# Lancaster Classic Questions????



## Brown Hornet (Aug 8, 2002)

Only problem you will have with that bow is if you don't shoot it well. :wink:

Shoot whatever class you like. The scores to make the cut are tough in hunter class.....and even tougher in the open class. But it's a fun shoot for sure. 

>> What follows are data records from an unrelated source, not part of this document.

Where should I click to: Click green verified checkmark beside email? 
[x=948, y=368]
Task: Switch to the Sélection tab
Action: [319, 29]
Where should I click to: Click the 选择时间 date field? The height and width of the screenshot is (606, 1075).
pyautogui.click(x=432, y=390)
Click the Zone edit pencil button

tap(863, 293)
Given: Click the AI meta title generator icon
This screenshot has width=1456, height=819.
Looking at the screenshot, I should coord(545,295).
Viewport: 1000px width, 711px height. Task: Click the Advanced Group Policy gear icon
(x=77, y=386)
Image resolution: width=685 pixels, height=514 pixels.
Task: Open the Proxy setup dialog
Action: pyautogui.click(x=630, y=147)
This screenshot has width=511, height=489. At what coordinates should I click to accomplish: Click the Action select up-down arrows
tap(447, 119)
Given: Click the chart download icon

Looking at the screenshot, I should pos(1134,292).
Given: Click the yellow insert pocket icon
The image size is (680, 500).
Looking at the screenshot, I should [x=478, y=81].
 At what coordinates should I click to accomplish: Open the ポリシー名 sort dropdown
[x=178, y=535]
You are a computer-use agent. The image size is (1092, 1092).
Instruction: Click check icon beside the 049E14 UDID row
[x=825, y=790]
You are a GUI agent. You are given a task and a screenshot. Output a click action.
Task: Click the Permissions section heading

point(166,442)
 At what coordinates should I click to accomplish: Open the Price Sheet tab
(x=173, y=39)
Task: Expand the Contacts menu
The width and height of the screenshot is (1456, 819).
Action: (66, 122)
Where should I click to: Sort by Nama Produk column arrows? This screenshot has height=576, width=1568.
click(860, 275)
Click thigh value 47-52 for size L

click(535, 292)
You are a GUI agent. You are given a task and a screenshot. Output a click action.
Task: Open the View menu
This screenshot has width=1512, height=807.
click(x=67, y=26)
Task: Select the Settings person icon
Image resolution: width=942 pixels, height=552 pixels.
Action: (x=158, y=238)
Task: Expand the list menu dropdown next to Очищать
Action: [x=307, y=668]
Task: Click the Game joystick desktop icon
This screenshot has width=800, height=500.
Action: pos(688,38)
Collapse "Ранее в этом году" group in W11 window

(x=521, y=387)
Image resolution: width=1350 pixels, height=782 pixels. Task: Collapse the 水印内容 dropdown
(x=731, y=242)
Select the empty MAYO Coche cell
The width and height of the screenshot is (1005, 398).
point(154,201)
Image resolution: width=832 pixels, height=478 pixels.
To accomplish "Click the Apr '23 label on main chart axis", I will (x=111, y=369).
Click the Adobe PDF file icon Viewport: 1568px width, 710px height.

Sent from my iPhone using Tapatalk


----------



## Extreme vft17 (Mar 29, 2007)

thanks Brown Hornet


----------



## mathewsdad (Apr 26, 2012)

Can you register at arrival or do you have to pre register? Thinking about trying my luck


----------



## Macaholic (Mar 18, 2004)

mathewsdad said:


> Can you register at arrival or do you have to pre register? Thinking about trying my luck


You need to register, best $150 you can spend for a competitive archery experience, go here:
http://www.lancasterarchery.com/archery-classic


----------



## mathewsdad (Apr 26, 2012)

How many shooter attend this shoot, all the pros?


----------



## Extreme vft17 (Mar 29, 2007)

Reo won it last year. There is a lot that turn out for this one. Look at the sight and you can look at last years brackets and it shows you who all attended. There are some videos on youtube as well.


----------



## archerpap (Apr 24, 2006)

All the pro's are there, unles a schedule conflict occurs which happened a few years ago with one of the shoots in Europe. You'll shoot against and with them, but it's a more laid back atmosphere compared to Vegas or L'Ville. Like was said, best $150 you can spend on a quality shoot!!


----------



## loragon (Aug 1, 2011)

How's lodging in Lancaster? I'm guesing it's a little harder to get a good room and rentalcar deal there than in vegas...


----------



## christop (Dec 5, 2004)

We booked at the holiday Inn


----------



## pragmatic_lee (Jan 19, 2008)

There's plenty of rooms available in Lancaster in January. No idea about rental cars. Country Inn of Lancaster is where we usually stay.


----------



## JF from VA (Dec 5, 2002)

Lancaster Archery usually sets up special rates with local hotels. Check this list:

http://www.lancasterarchery.com/archery-classic-lodging/#header


----------



## Kstigall (Feb 24, 2004)

Double up on your Wheaties.......... If you think you may not be shooting Sunday bring plenty of ginger ale, Tylenol and a driver.


----------



## RatherBArchery (Oct 31, 2006)

There is all kinds of places to stay within 10 minutes of LAS. Our club is in Willow Street which has a nice hotel/motel and it takes me 15 minutes to get to LAS from here. Also a bunch near the outlets on the outskirts of Lancaster, google Tanger Outlets and or Rockvale Outlets, only 5-10 minutes from LAS.


----------